Our bills already have a simple summary page to help ease of understanding and we provide a consumption graph on bills – then the first of its kind in the industry – to help consumers track their energy usage and compare it to previous quarters. There is also a detailed breakdown, so that customers can obtain as much information as they require, helping to make consumers more aware of their energy usage. In addition, we clearly mark our bills as ‘estimated’when estimated readings have been used to calculate accounts.
I want to know when customers will be able to have easy to understand break-down of their bills, standardised across the industry?
British Gas: British Gas is improving bills and is committed to providing a full breakdown of all costs and charges associated with providing energy to customer’s homes. This will be delivered in three stages:
1. From this month, the energy provider will include a complete breakdown of all the costs that make up a customer’s bill.
2. British Gas is working with customers and consumer groups to redesign energy bills and remove the existing two-tier structure.
3. British Gas is leading the roll out of smart meters, with more than 400,000 already installed in its customers’ homes and businesses; in the future all domestic energy customers will benefit from smart meters, which provide accurate bills and real-time information for customers, helping them keep control of their energy usage.
Can you explain why people on token meters are charged a higher rate that those who are billed and why when they have to make use of the emergency supply they are charged at rates that appear to charge much more?

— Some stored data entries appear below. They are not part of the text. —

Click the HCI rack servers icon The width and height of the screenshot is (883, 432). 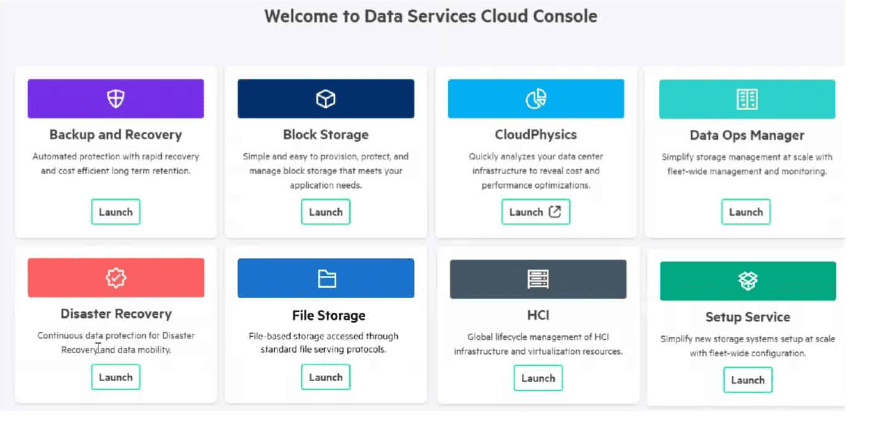pyautogui.click(x=538, y=279)
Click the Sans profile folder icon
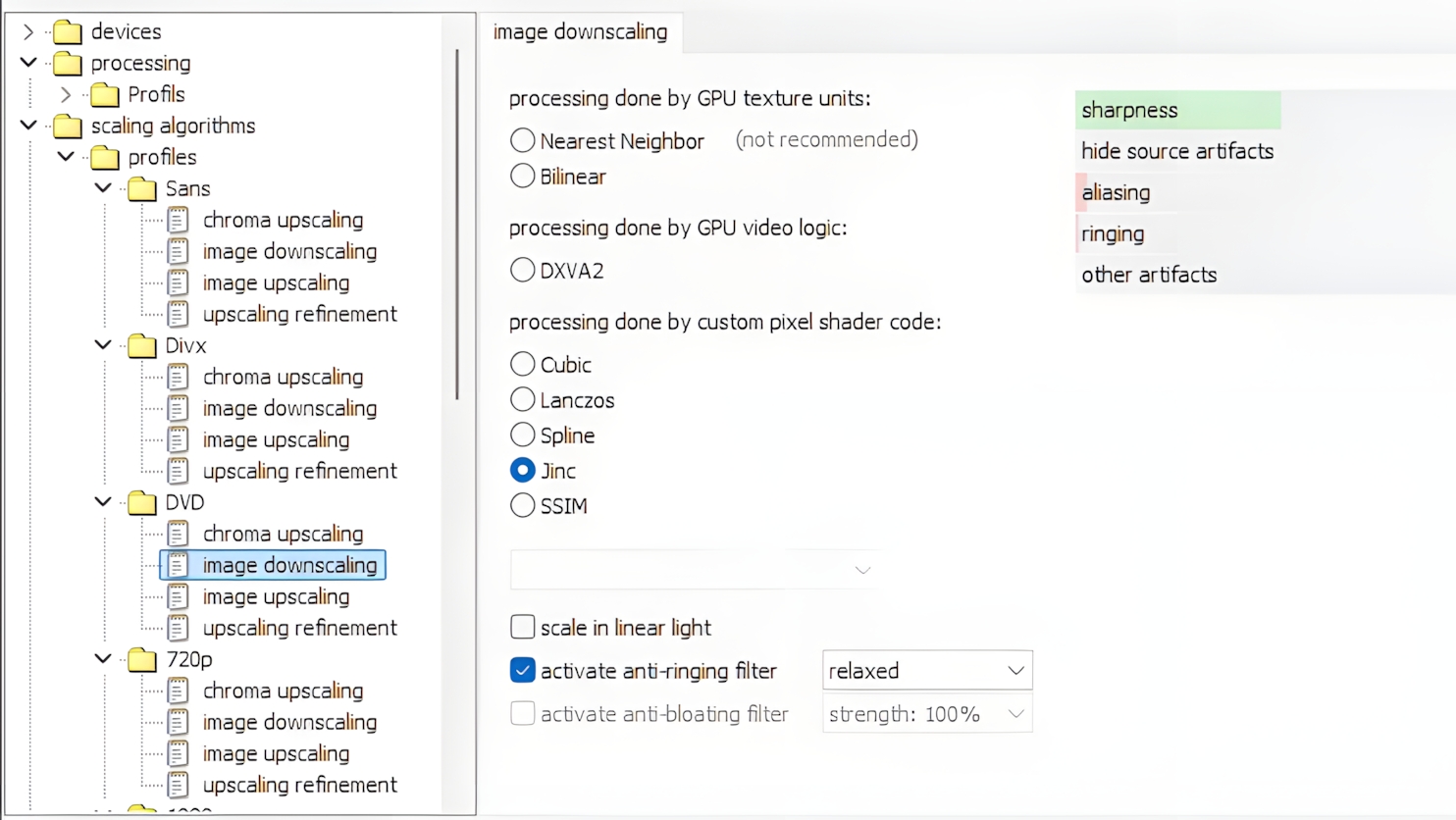 pyautogui.click(x=141, y=189)
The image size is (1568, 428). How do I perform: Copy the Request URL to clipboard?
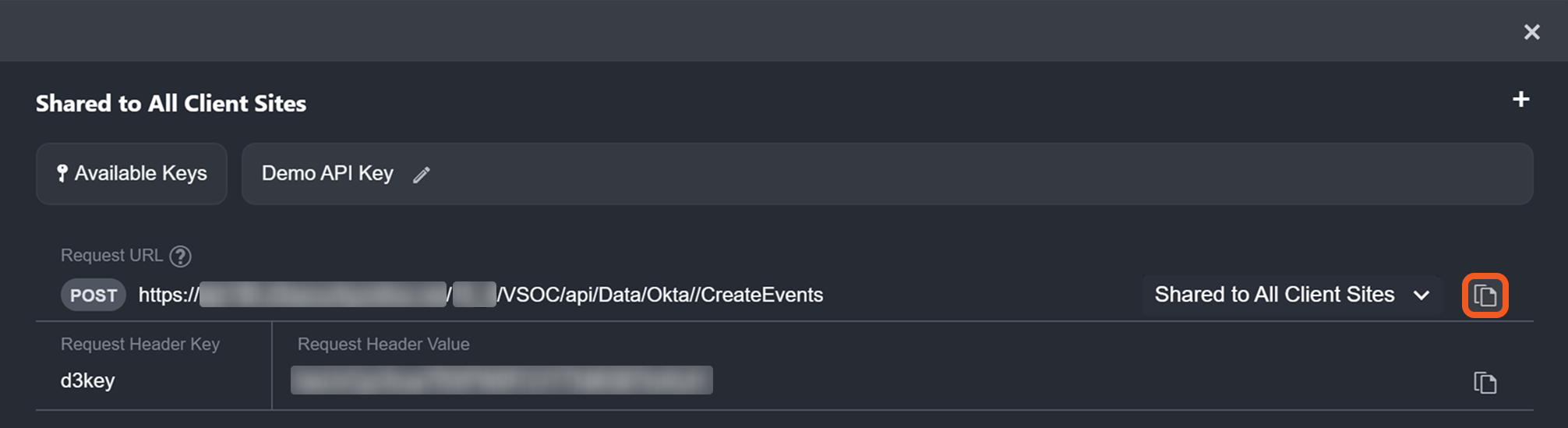coord(1485,295)
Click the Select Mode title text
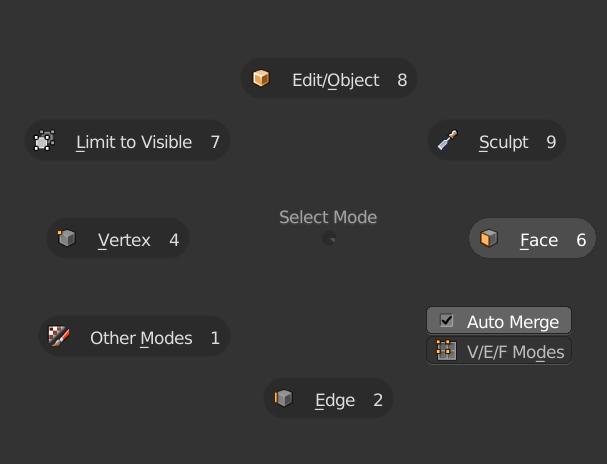The height and width of the screenshot is (464, 607). pos(328,217)
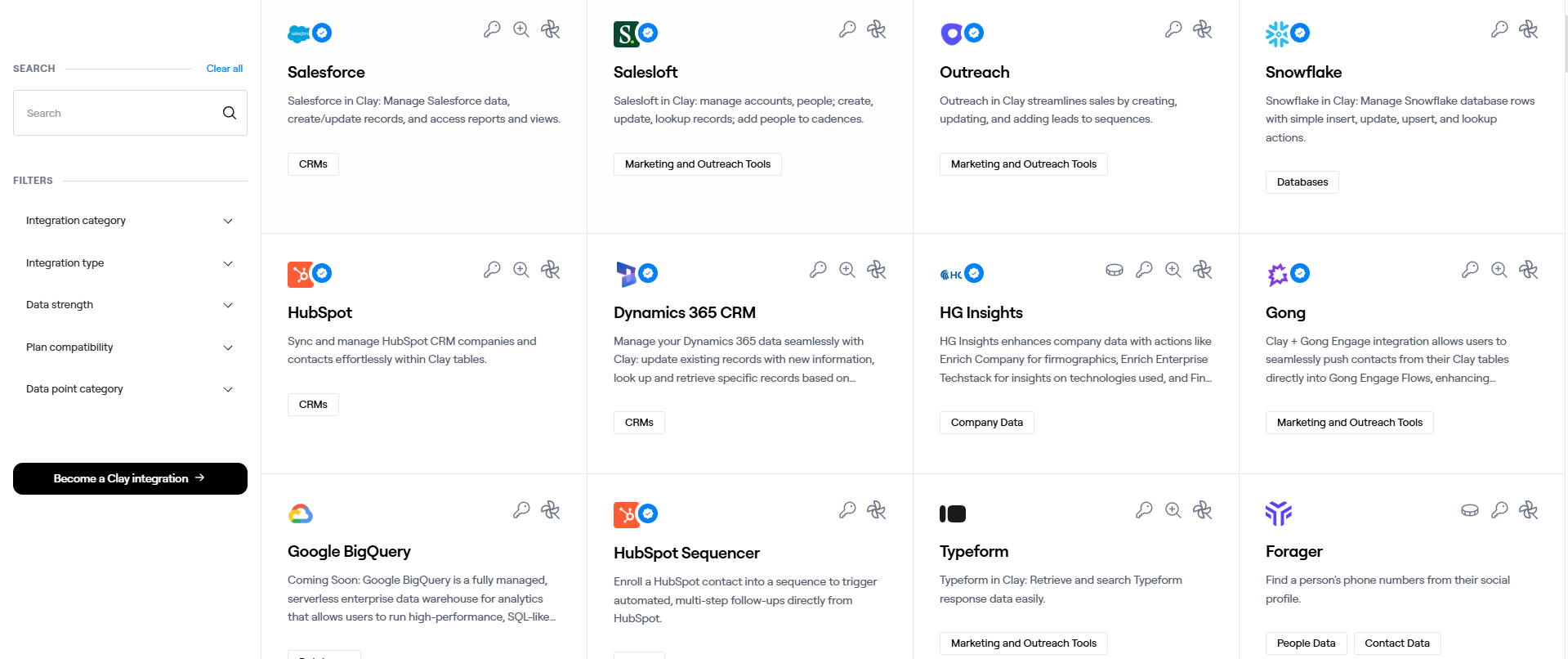The height and width of the screenshot is (659, 1568).
Task: Click Become a Clay integration button
Action: pyautogui.click(x=130, y=479)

British Gas: British Gas charges the same price for paying by Prepayment as we do for paying by Quarterly Bill. There used to be a difference in prices, but we removed those costs back in a couple of years ago. There also isn’t any price increase for going into Emergency Credit. British Gas customers still pay the same price as normal.
Why does it cost more for pre-pay energy when we pay up front? It should be cheaper as we are paying before we use it.
EDF: We charge the same unit rates and standing charge whether you are on a credit meter or a prepayment meter, and we were the first company to so align our prices.
British Gas: British Gas removed the costs for electricity pre-pay meter customers in December 2008, and on 4 February 2010 removed the price differential for gas pre-pay meter customers, having previously reduced the differential to around 50p per week, per customer. British Gas permanently equalised the tariffs it charges to pre-pay meter users with those charged to customers on quarterly bills.
[For more information on prepayment meters, the uSwitch prepayment meter guide might be able to help – ED]
Why do energy companies so often exclude existing customers from the least expensive tariffs?
British Gas: Not all customers want the same things. For example, our cheapest online ‘no frills’ tariff doesn’t offer paper energy bills. We want to make sure our customers are getting the best deal they can from us. By changing tariff or the way they pay they could start saving on their energy bills straight away.
EDF: All our residential tariffs are made available to both our existing customers and any new customers wishing to come to EDF Energy. Existing customers get exactly the same benefits as new customers, an example of which being our two Price Protection tariffs which include an automatic welcome bonus for every customer that signs up to them, whether new or existing.